Warren Buffett once noted that investors only need to find a handful of good ideas in their life to be successful. I would take this one step further.
Most investors only need one good idea in their life; buying a low-cost index tracker fund.
Indeed, an investor who was savvy enough to put $100,000 into an S&P 500 tracker fund in 1990, would be sitting on a financial nest-egg worth $1.73 million today. If the same investor had added $1,000 a month, they would have nearly $4 million today.
Simply put, finding good investment is not the hard part. Sitting on good investments is the biggest challenge. This is especially true when it comes to growth stocks.

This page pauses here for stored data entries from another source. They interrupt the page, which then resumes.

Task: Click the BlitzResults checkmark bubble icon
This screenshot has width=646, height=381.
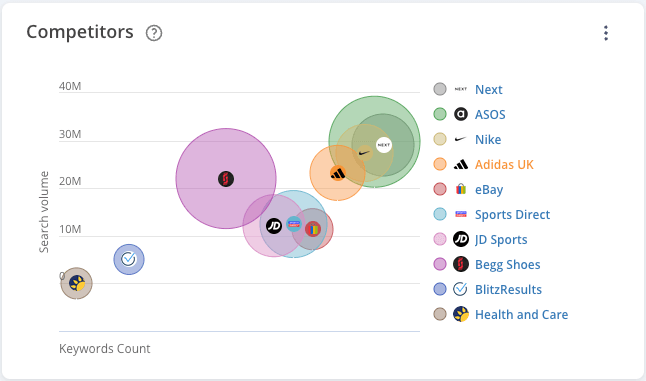Action: click(x=129, y=259)
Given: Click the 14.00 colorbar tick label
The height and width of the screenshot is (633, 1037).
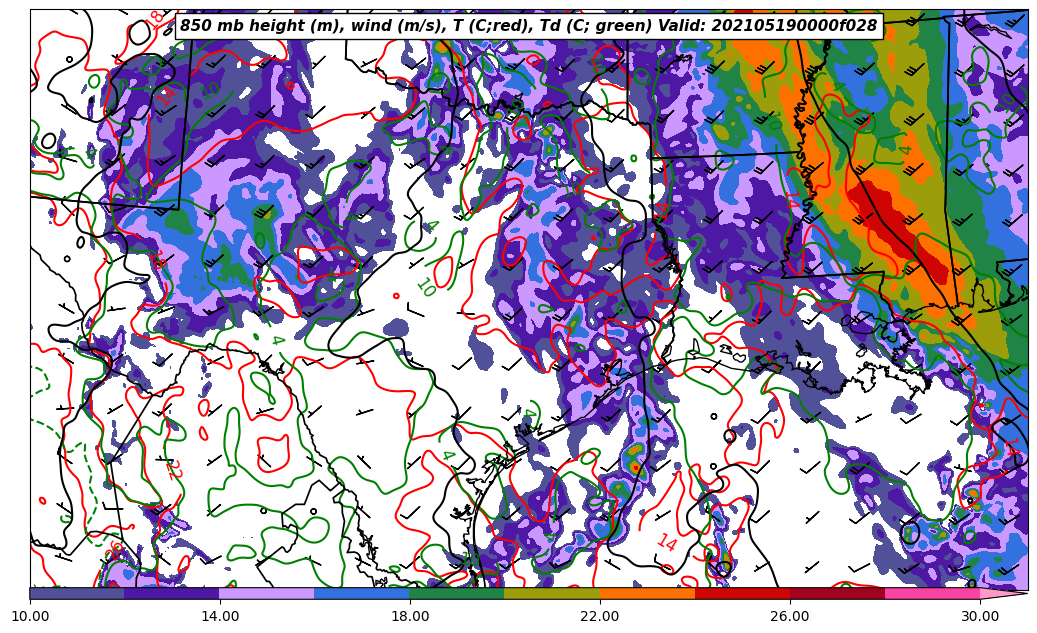Looking at the screenshot, I should point(220,616).
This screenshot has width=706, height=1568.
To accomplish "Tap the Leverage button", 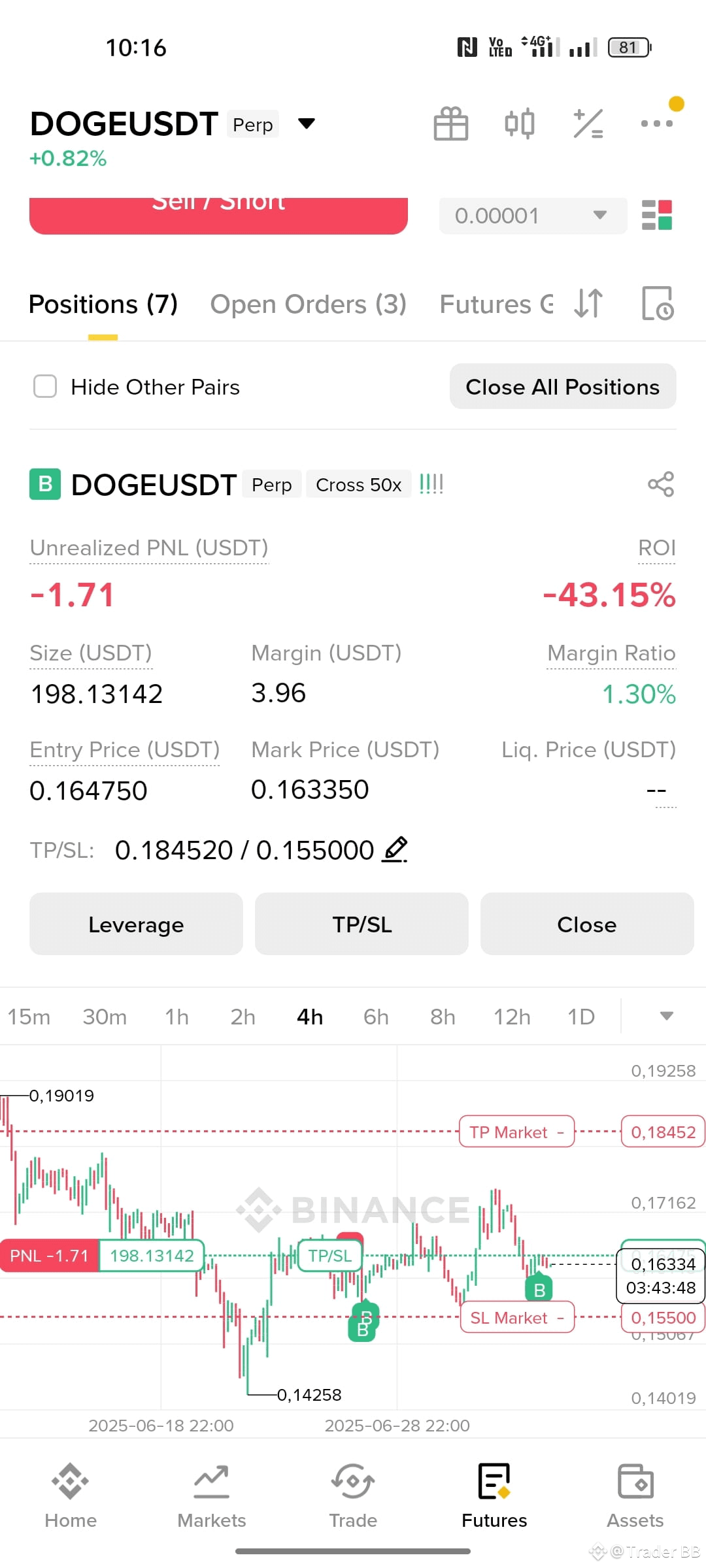I will click(136, 924).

Peter Lynch, who is considered to be one of the greatest investors of all time, outlined this problem in an article in 1994. He highlighted the case of Charles Silk, an investor who’d stumbled across a 150-bagger stock:
“Call Charlie a lucky man for stumbling onto Cook Data Services, but luck didn’t make him a millionaire. The hard part was holding on to the stock long enough to get the full benefit. After the price had doubled and then tripled, he didn’t say to himself, I’ll take my profits and run, like many investors who invent arbitrary rules for when to sell. He wasn’t scared out when the price dropped, as it did several times, and he ignored the highly publicized negative comments made by forecasters and “experts” who knew less about Blockbuster than he did. He had the discipline to hold on as long as the fundamentals of the company were favorable. It was not a guess on his part. He was doing his homework all along.”
Lynch went on to explain that it took eight years for Cook Data Services to become a 150-bagger.
Eight years might seem like a long time, but viewed from the amount of money earned per year, it looks much more reasonable.
For example, Cook Data Services would have turned an investment of $10,000 into $1.5 million in eight years, which works out at $187,500 a year.
This one simple example shows why it’s essential to take a long-term view when investing. The real money is made over many years, not overnight. How many of the world’s wealthiest investors are day traders and speculators? The answer is zero.
It can take many years for an investment to mature, as Lynch summarised in his article:
“In my investing career, the best gains usually have come in the third or fourth year, not in the third or fourth week or the third or fourth month.”